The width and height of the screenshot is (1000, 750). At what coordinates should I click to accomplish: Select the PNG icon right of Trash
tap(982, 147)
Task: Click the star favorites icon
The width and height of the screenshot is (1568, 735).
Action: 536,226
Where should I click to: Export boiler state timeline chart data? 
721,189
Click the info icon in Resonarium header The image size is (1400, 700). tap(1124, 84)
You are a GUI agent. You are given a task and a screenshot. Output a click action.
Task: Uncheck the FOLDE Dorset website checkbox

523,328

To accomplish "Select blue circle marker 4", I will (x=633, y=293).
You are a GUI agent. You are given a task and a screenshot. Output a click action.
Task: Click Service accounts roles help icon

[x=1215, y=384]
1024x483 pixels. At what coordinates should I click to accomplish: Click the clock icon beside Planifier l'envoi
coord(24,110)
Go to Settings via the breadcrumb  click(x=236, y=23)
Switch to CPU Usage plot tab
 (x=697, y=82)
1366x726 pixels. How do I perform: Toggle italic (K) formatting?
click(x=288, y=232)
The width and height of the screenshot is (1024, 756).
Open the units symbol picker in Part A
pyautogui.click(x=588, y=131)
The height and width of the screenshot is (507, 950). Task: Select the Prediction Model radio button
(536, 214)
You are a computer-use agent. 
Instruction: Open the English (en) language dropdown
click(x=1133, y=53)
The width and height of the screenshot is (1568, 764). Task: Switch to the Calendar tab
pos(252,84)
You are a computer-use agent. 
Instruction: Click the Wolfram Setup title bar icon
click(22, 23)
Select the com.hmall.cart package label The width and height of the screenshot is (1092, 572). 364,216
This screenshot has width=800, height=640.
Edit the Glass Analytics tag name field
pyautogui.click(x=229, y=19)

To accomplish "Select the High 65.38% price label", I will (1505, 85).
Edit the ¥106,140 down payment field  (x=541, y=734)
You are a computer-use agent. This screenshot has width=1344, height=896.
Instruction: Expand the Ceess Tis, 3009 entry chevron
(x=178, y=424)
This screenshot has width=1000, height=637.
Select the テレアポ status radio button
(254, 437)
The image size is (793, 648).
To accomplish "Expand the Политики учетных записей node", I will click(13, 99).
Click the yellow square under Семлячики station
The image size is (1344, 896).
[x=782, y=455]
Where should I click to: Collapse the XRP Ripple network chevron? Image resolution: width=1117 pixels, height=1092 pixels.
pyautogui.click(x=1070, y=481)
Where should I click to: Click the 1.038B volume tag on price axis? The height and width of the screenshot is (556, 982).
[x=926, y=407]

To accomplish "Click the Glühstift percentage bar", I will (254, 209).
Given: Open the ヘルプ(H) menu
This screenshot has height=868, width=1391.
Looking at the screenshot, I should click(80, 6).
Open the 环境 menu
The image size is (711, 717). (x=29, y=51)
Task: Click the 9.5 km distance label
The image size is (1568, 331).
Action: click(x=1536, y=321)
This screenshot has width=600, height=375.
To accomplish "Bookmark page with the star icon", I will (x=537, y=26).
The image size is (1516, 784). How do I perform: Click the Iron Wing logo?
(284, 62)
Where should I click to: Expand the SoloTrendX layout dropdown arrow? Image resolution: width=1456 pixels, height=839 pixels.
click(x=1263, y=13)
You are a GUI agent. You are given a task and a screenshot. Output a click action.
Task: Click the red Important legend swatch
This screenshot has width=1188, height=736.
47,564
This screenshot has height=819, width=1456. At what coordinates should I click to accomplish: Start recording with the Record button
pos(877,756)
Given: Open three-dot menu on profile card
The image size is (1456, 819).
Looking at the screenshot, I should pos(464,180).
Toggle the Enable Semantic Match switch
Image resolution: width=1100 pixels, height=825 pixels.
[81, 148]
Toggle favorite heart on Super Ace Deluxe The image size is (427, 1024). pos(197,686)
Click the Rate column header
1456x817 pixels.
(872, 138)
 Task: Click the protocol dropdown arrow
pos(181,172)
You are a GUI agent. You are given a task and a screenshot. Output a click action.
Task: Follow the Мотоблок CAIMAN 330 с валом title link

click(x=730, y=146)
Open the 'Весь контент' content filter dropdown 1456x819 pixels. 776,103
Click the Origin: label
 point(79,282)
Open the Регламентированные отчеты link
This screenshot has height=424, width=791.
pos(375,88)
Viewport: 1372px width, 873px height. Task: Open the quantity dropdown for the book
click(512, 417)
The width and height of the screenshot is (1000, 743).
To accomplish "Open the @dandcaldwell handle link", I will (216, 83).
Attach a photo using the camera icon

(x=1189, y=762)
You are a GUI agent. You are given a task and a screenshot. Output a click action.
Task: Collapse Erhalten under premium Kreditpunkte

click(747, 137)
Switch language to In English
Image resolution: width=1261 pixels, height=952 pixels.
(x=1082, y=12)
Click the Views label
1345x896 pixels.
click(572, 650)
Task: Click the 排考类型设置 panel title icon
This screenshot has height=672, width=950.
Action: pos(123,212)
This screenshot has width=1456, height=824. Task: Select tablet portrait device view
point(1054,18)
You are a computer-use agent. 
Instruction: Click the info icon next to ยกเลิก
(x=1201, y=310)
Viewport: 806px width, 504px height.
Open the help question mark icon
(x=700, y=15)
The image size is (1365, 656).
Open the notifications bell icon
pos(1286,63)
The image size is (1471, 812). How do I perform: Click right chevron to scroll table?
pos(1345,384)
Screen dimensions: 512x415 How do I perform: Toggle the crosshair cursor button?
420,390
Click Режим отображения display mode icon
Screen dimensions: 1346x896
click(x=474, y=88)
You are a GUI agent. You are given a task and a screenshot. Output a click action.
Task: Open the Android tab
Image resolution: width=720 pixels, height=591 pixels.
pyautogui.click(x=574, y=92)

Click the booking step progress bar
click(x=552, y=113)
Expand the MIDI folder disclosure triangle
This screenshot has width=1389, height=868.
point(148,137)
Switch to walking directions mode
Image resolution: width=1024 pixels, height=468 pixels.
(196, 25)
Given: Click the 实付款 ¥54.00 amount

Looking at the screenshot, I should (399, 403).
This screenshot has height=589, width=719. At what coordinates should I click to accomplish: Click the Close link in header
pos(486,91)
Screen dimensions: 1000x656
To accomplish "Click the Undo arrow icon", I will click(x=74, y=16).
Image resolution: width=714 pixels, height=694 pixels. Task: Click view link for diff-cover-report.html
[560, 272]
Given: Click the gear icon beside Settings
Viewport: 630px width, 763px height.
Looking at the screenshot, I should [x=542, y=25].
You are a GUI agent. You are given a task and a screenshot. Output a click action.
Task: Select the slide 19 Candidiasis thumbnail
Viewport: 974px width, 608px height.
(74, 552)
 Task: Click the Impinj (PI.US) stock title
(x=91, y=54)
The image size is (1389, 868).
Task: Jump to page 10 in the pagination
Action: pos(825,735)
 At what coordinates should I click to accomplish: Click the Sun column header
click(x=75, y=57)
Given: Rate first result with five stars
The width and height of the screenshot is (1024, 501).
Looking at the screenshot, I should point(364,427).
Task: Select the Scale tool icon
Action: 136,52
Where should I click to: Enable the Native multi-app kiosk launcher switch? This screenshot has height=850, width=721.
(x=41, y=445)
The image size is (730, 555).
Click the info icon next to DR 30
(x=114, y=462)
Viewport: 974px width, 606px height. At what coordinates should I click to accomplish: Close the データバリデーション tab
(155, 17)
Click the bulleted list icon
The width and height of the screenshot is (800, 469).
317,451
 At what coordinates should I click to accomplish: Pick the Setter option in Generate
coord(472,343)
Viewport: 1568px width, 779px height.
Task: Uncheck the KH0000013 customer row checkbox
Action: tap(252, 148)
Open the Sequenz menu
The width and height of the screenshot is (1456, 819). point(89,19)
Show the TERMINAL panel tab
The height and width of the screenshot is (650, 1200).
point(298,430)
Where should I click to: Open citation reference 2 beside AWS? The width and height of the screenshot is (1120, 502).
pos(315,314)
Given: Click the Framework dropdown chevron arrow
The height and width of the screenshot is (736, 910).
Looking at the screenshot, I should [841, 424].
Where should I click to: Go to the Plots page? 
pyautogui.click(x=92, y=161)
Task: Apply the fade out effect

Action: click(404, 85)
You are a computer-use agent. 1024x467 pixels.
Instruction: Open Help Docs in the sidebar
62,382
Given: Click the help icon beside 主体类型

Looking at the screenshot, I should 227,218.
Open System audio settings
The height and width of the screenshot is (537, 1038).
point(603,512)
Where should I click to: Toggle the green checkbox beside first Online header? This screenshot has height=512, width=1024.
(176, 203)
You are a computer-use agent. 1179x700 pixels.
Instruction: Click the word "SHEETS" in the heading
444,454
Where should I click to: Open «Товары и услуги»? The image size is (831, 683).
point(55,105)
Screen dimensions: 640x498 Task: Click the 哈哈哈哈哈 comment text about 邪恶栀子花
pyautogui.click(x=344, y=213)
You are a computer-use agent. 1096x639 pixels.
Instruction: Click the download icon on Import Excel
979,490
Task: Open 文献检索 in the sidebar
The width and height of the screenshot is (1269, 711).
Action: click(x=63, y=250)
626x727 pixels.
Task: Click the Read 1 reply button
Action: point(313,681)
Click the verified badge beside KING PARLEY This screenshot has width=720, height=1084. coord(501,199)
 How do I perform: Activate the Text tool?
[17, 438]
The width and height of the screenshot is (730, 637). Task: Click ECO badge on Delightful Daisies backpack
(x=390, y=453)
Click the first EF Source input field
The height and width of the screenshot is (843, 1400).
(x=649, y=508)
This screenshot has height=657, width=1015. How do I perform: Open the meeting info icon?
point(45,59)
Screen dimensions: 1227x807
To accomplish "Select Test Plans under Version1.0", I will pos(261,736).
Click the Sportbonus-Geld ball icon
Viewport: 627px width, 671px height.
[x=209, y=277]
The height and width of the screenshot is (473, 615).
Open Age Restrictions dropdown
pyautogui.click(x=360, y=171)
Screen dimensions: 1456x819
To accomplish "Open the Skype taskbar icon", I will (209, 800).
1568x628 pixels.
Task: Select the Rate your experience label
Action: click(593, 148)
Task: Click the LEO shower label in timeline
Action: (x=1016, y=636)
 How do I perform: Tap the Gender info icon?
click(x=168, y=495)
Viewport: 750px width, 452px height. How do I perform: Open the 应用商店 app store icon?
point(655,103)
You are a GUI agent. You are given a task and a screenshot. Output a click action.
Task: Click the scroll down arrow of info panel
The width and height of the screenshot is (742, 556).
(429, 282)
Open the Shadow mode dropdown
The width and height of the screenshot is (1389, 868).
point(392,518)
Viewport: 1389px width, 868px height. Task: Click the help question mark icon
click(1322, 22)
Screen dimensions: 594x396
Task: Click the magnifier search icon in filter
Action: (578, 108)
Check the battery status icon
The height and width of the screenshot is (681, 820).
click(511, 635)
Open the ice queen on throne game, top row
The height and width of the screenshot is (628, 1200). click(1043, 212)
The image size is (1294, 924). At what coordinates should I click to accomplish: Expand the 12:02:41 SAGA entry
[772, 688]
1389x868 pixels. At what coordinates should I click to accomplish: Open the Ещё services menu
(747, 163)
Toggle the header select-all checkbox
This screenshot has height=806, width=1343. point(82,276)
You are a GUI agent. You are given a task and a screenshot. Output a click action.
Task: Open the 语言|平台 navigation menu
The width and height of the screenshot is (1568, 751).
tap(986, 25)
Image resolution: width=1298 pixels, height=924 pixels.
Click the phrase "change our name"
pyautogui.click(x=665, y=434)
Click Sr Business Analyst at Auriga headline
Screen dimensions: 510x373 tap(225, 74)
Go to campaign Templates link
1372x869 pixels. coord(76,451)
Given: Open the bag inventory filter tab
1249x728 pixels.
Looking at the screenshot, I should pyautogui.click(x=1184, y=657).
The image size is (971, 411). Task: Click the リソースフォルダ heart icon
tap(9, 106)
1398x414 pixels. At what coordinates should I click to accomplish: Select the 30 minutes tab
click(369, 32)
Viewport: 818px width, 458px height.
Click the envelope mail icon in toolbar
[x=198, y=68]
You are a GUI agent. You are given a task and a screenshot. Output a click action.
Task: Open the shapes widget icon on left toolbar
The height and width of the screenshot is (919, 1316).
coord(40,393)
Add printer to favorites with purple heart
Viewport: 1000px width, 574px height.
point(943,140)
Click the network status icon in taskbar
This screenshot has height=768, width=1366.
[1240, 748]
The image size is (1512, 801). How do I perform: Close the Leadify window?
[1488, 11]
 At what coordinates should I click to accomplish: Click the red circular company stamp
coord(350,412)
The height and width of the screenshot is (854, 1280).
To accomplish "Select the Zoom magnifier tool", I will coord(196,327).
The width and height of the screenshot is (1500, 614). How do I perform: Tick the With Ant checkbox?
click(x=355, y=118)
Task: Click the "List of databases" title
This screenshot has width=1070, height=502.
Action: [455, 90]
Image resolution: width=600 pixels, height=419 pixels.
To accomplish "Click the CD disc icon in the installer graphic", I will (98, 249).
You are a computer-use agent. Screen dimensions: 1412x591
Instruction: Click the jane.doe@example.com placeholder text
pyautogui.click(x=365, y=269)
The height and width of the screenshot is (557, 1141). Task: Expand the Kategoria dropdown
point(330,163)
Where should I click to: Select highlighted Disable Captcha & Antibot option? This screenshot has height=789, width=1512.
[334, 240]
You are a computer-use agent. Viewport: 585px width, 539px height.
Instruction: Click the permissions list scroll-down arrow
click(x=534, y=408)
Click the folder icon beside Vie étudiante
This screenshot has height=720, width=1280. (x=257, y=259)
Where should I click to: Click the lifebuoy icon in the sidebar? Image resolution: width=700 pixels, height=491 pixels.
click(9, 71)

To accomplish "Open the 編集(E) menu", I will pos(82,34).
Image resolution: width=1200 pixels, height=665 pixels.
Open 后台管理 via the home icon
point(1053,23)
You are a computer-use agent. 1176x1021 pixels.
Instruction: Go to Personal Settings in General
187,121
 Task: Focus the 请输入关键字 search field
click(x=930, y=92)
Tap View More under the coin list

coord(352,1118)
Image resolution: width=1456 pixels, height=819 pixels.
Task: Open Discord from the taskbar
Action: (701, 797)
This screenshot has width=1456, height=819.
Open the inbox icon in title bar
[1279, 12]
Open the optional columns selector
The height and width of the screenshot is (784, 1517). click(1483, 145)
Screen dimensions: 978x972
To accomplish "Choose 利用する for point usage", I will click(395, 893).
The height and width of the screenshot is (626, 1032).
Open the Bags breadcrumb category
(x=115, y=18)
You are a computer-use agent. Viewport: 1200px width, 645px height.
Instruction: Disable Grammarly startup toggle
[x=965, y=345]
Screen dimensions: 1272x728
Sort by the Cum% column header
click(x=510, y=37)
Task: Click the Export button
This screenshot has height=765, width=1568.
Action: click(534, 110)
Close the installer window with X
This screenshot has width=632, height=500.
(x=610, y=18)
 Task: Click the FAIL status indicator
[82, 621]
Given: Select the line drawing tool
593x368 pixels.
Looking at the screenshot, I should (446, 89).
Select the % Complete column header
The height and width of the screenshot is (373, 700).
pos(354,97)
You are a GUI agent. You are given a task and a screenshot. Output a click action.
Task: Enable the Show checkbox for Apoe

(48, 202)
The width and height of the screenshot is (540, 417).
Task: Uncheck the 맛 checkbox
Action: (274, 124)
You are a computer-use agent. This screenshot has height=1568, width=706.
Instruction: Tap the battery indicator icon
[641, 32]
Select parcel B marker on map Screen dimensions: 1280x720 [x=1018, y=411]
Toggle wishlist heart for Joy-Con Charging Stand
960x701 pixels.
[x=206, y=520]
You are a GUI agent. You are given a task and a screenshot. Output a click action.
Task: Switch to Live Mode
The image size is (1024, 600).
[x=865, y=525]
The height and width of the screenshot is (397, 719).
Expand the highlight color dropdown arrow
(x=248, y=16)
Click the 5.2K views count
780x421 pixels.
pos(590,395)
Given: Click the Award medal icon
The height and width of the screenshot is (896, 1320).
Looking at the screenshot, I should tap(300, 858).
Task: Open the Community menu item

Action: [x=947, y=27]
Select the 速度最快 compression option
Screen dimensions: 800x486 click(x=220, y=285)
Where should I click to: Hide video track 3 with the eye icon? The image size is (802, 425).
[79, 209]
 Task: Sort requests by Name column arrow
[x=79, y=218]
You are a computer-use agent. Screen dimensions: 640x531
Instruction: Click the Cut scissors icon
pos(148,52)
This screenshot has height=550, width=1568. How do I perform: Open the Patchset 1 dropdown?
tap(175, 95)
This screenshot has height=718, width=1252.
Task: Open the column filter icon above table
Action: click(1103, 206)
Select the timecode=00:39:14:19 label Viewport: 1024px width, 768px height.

_ _ _ _

GOAL: Lay out the records from the line that contains "Viewport: 750px width, 452px" down to the line that contains "click(511, 635)" as a numbered list, leaving out any blank lines.

TASK ANSWER:
1. Viewport: 750px width, 452px height. How do I perform: Open the 应用商店 app store icon?
2. point(655,103)
3. You are a GUI agent. You are given a task and a screenshot. Output a click action.
4. Task: Click the scroll down arrow of info panel
5. The width and height of the screenshot is (742, 556).
6. (429, 282)
7. Open the Shadow mode dropdown
8. The width and height of the screenshot is (1389, 868).
9. point(392,518)
10. Viewport: 1389px width, 868px height. Task: Click the help question mark icon
11. click(1322, 22)
12. Screen dimensions: 594x396
13. Task: Click the magnifier search icon in filter
14. Action: (578, 108)
15. Check the battery status icon
16. The height and width of the screenshot is (681, 820).
17. click(511, 635)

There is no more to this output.